When I began to look at C&S vs pull-up jumpers I hypothesized that the effect of the defense was confounding the effect of a C&S. I still thought a C&S shot would be better than an pull-up, but without controlling for defense, I was skeptical of how much better.

Let’s take a step back and define some terms. If we think of a C&S as a “treatment” ( my education and training are in public health so I often default to medical terms) compared to a “control” shot being a pull-up jumper, and shot success as the outcome, then our goal is to examine the treatment effect of a CnS on the outcome. We can also say that the type of shot is the independent variable, and success of the shot is the dependent variable. But shots are not randomized to be CnS or pull-up, so just looking at raw numbers won’t necessarily give us the full picture. A “confounder” is any variable that effects both the treatment and the outcome. Defense is very likely a confounder for any shot as a player is more like to take and more likely to make a wide open shot. Similarly, he is less likely to take and less likely to make a highly contested shot.

The NBA has a really great statistics site, http://stats.nba.com/. However, it doesn’t get to the granularity that I want. Thankfully www.nbasavant.com does. I went and pulled 50,000 shots from the 2014-2015 season. I chose that season because starting in 2016, defender data isn’t available. I also restricted to players who took at least 100 jump shots. I ended up with 50,000 shots (I assume this size is preset), which I then further restricted to 38,384 jump shots that were over 10 feet.

Of these 38,384 shots 21,917 had zero dribbles and a possession of 2 seconds or less and thus were defined as a catch & shoot. The remaining 16,467 shots were labeled as pull-up shots.

One more definition, for the purposes of this analysis (and future analyses), I consider any shot where the closest defender is more than 4 feet away to be an “open” shot. All other shots are considered “defended.”

Here are some basic statistics:

Counts Defended Open
C&S 4049 17868
Pull-Up 7468 8999
Percent Defended Open
C&S 10.54% 46.55%
Pull-Up 19.46% 23.44%

Most shots are open C&S. The majority of C&S shots are open, and the majority of open shots are C&S.
____________________
**EXERCISE SET:**
**A.** In the catch-and-shoot versus pull-up jumper passage, why were shots taken from the 2014-2015 season?
**B.** Please resume the catch-and-shoot versus pull-up jumper passage after its final sentence.

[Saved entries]
____________________
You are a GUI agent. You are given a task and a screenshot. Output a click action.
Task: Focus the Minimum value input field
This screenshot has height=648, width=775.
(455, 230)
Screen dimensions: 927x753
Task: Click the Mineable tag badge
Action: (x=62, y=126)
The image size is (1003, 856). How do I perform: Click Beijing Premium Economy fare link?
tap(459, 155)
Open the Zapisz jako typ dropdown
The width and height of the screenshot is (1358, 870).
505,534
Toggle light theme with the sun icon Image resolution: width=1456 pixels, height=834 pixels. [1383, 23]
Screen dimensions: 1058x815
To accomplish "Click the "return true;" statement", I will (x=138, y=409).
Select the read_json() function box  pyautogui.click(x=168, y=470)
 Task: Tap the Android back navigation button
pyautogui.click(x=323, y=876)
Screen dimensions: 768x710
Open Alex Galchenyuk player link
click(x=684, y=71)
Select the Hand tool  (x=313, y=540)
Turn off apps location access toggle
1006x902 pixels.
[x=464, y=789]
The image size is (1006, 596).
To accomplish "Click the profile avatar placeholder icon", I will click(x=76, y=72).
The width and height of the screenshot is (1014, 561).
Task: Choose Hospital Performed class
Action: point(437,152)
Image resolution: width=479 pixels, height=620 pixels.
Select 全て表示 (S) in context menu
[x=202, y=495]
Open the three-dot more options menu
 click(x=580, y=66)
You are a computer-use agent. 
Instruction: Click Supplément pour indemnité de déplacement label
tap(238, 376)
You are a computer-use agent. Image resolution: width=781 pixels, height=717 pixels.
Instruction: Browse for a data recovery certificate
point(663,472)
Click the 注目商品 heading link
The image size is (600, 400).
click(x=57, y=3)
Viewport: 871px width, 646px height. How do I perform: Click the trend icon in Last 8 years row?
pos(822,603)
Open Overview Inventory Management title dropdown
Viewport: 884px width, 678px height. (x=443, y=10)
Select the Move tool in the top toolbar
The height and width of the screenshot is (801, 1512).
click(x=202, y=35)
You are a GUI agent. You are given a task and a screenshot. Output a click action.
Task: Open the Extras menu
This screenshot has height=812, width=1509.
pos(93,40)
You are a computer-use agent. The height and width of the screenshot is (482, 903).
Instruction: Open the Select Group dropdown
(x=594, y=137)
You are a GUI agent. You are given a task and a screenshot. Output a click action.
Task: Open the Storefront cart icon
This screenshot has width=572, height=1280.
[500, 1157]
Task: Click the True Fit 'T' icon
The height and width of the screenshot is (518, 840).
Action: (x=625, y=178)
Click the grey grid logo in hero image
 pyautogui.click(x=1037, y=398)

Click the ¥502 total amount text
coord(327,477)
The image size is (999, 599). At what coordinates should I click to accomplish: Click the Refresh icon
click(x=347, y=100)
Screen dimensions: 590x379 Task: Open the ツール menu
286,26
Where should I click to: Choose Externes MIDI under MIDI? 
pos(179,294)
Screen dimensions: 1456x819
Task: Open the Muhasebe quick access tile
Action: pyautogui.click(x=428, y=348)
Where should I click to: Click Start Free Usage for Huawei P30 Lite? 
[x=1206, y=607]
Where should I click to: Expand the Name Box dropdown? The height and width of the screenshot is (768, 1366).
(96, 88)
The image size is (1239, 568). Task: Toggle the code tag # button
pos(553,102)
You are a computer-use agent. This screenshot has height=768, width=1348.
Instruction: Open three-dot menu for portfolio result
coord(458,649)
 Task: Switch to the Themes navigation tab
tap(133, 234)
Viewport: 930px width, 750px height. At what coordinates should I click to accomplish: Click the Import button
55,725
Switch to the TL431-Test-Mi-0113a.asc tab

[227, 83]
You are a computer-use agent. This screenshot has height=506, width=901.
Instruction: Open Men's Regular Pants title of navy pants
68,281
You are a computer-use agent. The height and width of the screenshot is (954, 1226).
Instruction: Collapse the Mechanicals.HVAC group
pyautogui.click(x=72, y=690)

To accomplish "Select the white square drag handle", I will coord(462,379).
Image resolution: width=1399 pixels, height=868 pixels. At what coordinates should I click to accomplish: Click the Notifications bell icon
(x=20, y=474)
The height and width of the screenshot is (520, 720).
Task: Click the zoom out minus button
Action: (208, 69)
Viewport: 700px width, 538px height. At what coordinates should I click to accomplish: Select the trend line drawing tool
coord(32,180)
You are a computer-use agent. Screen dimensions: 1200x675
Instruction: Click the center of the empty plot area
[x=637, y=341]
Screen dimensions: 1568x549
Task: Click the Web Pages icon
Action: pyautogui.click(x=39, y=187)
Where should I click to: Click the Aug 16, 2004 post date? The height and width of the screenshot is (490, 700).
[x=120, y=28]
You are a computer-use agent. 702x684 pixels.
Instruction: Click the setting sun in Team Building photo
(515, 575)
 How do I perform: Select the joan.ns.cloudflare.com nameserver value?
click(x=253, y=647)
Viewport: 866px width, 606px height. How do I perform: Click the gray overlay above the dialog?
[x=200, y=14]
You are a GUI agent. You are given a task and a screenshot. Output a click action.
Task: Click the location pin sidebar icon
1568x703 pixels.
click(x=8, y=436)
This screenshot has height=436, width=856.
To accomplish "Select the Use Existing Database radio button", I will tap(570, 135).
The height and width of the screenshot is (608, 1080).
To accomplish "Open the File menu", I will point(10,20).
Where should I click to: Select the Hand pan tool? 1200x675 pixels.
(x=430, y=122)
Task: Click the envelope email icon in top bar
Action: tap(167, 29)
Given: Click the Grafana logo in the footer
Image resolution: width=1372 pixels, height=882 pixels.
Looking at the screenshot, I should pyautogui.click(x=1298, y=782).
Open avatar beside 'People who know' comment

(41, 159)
____________________
**ANSWERS IN ORDER:**
**A.** Defender data isn't available starting in 2016.

**B.**
I could split this out further and look at 2pt shots vs 3 pt shots, but let’s skip that for now and put it into a simple logistic regression modeling the probability a shot is successful. We can include an indicator for whether or not a shot was a 3pt attempt:

Estimate Std. Error z value Pr(>|z|)
Intercept -0.5467 0.0175 -31.23 0.0000
C&S 0.2955 0.0233 12.70 0.0000
3pt -0.2727 0.0230 -11.88 0.0000

Now let’s control for wether a shot was open or not:

Estimate Std. Error z value Pr(>|z|)
Intercept -0.6305 0.0217 -29.06 0.0000
C&S 0.2597 0.0239 10.88 0.0000
open 0.1626 0.0245 6.62 0.0000
3pt -0.2927 0.0232 -12.64 0.0000

Side note: I try not to pay too much attention to p-values, preferring to focus on effect sizes.

We see that C&S does increase the chance of success, though the effect is mitigated when we also control for whether or not a shot was open. I also fit the models with various interactions, but they had little impact (in fact the interaction between C&S and open was negative, though small).

This is why I am always a little irked by the definition of a catch & shoot – it doesn’t account for how open the player is. A player with a high C&S  FG% who mostly takes open shots should be evaluated differently than a player with a similarly high C&S  FG% who takes mostly defended shots. Yet raw C&S FG% or C&S EFG% obscures this difference.

We are just getting started here. After all,  so far I’ve only presented simple regressions with some (confusing and hard to interpret) log odds ratio coefficients. In future posts I will get into how we can estimate the causal effect of a catch & shoot for only for raw field goal percentage, but also effective field goal percentage, which will give a bonus to three point shots.